[AIM OF THE TASK] Rescale only the records starting with the line containing "The width and height of the screenshot is (961, 674)." and continuing through the end of the records. Reproduce every line in that span, requests included, and multiply each coordinate in the answers by 2.4, rounding to whole numbers with halves rounded up.

[Records of target coordinates]
* Start *

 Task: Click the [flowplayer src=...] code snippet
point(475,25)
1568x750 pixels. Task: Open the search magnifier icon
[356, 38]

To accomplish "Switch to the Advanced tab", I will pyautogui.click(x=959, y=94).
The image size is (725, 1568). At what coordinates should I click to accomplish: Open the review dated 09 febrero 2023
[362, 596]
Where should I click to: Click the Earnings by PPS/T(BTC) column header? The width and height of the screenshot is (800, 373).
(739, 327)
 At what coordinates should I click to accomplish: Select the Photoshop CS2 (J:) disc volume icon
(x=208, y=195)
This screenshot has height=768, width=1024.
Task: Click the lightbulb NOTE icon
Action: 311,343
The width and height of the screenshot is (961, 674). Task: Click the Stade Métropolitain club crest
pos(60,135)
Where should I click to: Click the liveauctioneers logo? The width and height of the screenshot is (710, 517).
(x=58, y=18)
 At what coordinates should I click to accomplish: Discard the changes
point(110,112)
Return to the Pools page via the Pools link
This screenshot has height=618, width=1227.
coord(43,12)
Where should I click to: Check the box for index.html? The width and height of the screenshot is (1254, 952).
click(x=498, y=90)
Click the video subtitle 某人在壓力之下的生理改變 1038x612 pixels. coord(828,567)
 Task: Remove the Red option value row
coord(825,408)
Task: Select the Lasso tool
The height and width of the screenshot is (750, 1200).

* End *

[OUTPUT OF THE TASK]
The width and height of the screenshot is (961, 674). Task: Click the Stade Métropolitain club crest
pos(144,324)
Where should I click to: Click the liveauctioneers logo? The width and height of the screenshot is (710, 517).
(x=139, y=43)
 At what coordinates should I click to accomplish: Discard the changes
point(264,269)
Return to the Pools page via the Pools link
This screenshot has height=618, width=1227.
coord(103,29)
Where should I click to: Check the box for index.html? The width and height of the screenshot is (1254, 952).
click(x=1195, y=216)
Click the video subtitle 某人在壓力之下的生理改變 1038x612 pixels. coord(1987,1361)
 Task: Remove the Red option value row
coord(1980,979)
Task: Select the Lasso tool
The height and width of the screenshot is (750, 1200).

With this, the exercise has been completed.